Exercise details: Scan the lines below for the string "bell" and report how many lines contain it, giving only the number.

Input data:
====================
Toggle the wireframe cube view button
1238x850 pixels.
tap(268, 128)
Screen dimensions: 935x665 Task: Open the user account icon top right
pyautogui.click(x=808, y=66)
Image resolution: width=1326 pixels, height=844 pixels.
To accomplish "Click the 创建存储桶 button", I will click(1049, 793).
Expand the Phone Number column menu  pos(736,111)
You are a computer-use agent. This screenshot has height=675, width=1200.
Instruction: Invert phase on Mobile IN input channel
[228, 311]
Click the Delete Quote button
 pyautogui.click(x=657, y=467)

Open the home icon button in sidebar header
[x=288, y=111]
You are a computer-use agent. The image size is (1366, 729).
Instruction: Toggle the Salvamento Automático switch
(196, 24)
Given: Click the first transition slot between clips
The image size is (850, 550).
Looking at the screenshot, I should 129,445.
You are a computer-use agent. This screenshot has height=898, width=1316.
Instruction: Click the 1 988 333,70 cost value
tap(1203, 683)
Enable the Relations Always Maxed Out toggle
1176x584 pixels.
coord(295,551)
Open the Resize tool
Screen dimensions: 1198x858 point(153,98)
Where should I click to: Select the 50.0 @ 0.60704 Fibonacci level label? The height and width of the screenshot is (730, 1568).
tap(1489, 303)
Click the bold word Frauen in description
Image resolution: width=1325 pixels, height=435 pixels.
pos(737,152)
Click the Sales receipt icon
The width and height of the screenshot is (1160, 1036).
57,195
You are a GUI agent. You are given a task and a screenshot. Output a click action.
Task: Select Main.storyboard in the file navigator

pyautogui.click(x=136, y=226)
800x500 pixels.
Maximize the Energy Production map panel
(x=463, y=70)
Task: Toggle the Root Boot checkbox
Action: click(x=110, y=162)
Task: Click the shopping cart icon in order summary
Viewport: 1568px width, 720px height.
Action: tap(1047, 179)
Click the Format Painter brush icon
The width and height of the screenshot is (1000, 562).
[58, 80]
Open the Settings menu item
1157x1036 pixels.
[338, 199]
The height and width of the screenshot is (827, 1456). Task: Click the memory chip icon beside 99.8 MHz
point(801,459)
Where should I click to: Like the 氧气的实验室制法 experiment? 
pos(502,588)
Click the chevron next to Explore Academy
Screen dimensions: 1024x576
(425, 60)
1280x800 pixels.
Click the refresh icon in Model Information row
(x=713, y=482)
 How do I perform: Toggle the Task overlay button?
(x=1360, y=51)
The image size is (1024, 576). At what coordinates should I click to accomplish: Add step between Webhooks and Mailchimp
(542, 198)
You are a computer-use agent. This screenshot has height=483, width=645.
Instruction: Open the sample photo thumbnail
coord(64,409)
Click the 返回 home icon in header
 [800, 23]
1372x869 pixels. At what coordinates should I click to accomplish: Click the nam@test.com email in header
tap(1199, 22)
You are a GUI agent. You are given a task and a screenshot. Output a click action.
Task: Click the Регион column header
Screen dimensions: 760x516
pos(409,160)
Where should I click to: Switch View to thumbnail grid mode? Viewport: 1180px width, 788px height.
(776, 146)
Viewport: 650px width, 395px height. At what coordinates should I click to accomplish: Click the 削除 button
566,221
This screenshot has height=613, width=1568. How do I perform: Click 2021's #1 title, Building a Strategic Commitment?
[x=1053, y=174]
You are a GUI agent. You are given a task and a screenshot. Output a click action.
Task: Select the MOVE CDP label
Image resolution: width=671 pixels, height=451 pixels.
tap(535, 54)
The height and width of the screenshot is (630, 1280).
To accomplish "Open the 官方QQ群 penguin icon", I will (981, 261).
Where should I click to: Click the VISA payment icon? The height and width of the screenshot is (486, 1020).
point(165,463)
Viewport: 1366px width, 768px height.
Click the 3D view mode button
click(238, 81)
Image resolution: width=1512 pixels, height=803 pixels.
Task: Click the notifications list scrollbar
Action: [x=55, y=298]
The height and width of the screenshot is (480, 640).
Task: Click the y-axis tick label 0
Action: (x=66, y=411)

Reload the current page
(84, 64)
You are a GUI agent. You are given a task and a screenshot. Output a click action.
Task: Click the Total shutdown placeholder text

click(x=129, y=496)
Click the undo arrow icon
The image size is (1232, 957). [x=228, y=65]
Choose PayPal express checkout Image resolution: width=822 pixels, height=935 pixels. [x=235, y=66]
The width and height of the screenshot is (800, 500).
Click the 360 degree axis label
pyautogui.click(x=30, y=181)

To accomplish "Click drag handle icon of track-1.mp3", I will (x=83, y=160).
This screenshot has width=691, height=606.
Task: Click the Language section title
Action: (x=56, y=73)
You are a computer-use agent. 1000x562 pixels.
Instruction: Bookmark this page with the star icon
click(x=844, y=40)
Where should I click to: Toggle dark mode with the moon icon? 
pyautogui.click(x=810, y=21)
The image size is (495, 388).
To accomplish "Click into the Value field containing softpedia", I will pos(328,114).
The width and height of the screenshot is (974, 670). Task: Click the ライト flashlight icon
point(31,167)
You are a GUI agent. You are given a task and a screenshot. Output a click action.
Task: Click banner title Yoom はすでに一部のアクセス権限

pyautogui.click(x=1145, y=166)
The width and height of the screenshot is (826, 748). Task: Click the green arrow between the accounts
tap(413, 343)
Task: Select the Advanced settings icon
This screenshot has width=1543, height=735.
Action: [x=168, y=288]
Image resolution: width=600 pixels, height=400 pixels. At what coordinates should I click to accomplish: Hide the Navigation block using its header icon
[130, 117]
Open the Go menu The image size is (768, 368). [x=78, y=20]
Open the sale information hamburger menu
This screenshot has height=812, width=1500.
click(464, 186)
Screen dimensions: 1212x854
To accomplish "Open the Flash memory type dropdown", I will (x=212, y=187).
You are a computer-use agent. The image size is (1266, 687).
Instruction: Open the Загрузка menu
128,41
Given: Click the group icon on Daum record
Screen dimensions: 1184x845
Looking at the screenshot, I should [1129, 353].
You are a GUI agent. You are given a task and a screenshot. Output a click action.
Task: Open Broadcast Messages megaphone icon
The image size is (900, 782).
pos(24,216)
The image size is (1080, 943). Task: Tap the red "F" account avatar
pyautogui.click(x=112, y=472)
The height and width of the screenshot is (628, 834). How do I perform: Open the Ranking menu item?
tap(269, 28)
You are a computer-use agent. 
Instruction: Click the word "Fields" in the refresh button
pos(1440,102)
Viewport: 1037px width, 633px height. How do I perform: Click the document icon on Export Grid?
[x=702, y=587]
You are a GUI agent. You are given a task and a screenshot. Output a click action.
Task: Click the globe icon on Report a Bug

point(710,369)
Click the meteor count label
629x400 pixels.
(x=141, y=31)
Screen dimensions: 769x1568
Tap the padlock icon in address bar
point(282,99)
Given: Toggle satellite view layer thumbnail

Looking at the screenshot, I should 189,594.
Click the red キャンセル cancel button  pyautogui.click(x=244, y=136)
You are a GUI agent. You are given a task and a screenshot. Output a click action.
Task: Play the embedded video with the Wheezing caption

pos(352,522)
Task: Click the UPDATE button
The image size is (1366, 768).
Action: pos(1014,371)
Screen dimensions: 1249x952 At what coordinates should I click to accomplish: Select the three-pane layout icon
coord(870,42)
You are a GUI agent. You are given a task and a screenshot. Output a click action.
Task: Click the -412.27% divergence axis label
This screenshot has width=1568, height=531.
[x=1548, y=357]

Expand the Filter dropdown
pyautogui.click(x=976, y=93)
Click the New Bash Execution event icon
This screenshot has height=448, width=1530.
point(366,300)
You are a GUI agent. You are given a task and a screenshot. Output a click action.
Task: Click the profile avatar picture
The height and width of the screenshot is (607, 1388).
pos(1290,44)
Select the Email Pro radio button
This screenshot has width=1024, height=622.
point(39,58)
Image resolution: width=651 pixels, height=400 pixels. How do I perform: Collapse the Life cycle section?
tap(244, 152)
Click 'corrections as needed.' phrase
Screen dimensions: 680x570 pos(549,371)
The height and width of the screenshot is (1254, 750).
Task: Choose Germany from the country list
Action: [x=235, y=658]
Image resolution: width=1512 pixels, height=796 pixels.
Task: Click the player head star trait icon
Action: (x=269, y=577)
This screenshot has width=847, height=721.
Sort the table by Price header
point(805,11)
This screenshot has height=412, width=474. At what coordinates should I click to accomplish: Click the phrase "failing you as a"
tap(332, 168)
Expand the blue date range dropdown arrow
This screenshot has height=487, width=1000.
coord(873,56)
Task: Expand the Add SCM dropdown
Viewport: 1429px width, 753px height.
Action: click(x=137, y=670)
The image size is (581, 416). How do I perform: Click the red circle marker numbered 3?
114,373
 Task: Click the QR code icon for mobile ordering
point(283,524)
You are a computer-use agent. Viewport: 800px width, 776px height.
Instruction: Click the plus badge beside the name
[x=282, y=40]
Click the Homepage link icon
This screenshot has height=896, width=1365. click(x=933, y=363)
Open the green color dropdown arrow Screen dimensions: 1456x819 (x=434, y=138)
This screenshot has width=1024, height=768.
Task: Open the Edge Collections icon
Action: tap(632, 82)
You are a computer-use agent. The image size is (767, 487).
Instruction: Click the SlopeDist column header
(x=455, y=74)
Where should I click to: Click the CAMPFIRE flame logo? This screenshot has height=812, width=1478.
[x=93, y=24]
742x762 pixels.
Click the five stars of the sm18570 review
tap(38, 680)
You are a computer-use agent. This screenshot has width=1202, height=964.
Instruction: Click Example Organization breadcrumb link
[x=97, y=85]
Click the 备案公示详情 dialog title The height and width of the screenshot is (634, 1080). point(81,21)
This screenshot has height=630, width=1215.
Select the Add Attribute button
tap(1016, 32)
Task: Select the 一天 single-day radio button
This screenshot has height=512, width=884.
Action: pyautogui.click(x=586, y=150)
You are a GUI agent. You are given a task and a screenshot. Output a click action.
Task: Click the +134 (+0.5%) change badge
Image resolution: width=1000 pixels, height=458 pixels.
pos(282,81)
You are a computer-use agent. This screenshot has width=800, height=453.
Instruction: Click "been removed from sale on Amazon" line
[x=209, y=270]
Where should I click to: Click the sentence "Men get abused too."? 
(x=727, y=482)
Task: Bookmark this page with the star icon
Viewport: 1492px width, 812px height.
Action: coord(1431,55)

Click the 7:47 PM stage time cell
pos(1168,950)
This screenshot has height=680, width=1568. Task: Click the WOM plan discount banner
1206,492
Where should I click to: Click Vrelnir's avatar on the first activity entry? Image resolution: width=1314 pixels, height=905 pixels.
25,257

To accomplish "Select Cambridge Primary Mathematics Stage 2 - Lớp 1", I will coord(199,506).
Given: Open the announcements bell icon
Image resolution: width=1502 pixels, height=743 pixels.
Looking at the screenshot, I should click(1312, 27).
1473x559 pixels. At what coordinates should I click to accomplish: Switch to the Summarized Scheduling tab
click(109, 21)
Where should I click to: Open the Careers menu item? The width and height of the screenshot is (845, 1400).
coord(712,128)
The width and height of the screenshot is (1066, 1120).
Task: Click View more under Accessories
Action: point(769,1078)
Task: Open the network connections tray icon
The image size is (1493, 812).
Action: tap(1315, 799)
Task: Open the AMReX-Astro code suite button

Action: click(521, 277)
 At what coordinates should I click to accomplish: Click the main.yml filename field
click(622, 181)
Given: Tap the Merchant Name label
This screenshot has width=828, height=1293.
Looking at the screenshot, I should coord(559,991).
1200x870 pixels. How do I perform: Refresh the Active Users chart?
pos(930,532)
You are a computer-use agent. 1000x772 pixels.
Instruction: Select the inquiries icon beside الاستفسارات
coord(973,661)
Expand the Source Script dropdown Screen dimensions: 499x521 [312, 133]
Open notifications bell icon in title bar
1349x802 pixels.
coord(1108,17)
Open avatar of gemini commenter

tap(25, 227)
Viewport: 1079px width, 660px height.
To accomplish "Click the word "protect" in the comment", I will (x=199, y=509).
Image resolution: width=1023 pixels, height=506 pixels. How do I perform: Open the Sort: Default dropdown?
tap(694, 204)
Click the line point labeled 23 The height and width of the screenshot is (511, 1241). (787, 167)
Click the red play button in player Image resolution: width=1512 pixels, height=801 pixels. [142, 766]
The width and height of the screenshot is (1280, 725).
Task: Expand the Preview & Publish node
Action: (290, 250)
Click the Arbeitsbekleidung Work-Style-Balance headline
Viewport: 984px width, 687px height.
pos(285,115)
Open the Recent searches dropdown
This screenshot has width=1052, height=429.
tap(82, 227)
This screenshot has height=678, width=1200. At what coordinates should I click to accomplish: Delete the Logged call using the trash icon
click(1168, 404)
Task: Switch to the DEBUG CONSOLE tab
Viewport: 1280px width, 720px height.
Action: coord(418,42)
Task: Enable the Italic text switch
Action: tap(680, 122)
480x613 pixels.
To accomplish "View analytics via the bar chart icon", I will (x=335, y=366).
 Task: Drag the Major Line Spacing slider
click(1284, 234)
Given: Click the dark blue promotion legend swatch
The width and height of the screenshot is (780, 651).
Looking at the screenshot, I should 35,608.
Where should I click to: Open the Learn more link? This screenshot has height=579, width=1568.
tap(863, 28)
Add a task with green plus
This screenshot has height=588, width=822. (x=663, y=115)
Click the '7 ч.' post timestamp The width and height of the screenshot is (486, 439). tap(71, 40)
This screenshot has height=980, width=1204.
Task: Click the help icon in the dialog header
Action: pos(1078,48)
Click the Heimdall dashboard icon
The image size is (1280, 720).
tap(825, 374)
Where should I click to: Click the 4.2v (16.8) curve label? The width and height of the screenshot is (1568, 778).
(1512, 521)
====================
Response box: 2